Esta manera de presentar la historia va directamente ligada al origen literario del guión, obra de un Tomás Salvador que, pese a su labor como inspector de policía en Barcelona (y a su condición de veterano de la División Azul), se encuentra en lo ideológico poco próximo al régimen franquista, y que manifiesta un particular interés por confrontar las evoluciones de tres jóvenes que pertenecen a distintas clases sociales (el muchacho de buena familia coexiste con el desplazado charnego de la inmigración castellana, aragonesa o andaluza, desubicado en su nueva realidad urbana catalana; los barrios pudientes y acomodados, o los bloques de casas de la clase media, con las precarias barriadas del extrarradio y los solares y las naves portuarias) pero que se ven enfrentados a un mismo horizonte carente de prosperidad, ahogado en la confusión y la falta de alicientes y de capacidad de reacción producidas por la desesperación, y cuyo liderazgo asume “El Señorito” (Brice), el más osado y activo de los tres que, sin embargo, en el momento culminante revelará su debilidad y su infantilismo. Rovira-Beleta, uno de los cineastas españoles más prestigiosos de los 60, adopta las formas del neorrelismo italiano y del realismo poético francés (en especial, el comienzo en los muelles de Barcelona), con puntual uso de la cámara subjetiva, y proporciona un muestrario de imágenes poderosas y elocuentes, a menudo también simbólicas, que, aprovechando la realidad urbana barcelonea, intentan conjugar, por un lado, las exigencias políticas de la censura (el, suponemos, añadido por prescripción facultativa, discurso del padre de “El Señorito”, toda una concesión a los valores deseables según la moralidad pública franquista), y por otro al interés real del filme, el análisis intelectual de las causas sociales que llevan a determinada juventud a la delincuencia y las inevitables consecuencias que truncan su vida para siempre.

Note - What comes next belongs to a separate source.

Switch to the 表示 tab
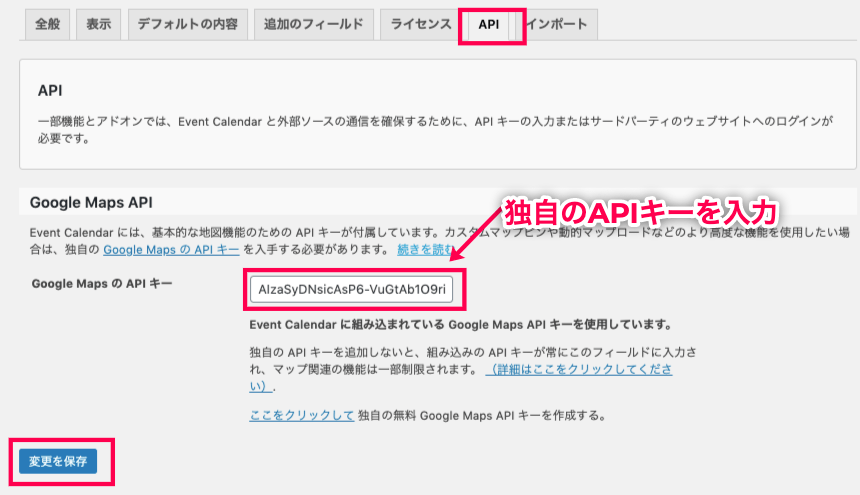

En este punto, Rovira-Beleta despliega las mejores secuencias, tanto en el sórdido retrato de los ambientes desolados y/o nocturnos en los que se mueven los personajes y las relaciones entre ellos (camaradería de circunstancias, el continuo desafío a sus respectivas virilidades) como en determinados giros que conmueven y asombran al espectador. Así ocurre, por ejemplo, en la agresión al chico que está con su novia en la playa, pero especialmente en el violento final de “El Señorito”, en el hueco de una escalera (magnífico contrapicado), un desenlace sobrecogedor. La cumbre de este desarrollo, que constituye además del clímax de la película la síntesis de sus distintos intereses, es el relato, a modo de epílogo, del confinamiento y ejecución a garrote, en el que Rovira-Beleta se recrea en el retrato de los tiempos y las liturgias propios de la muerte legalizada, un tramo final de 11 minutos de una película que asciende a los 109, que resulta apabullante, desasosegante, perturbador, y que al tiempo que advierte en el plano moral del destino al que conduce desviarse de los caminos socialmente aceptados, presenta a las claras, en toda su crudeza y rotundidad, la insuficiencia de la pena de muerte como “solución” al problema de la delincuencia, incluso en sociedades totalitarias que hacen de la muerte un instrumento político.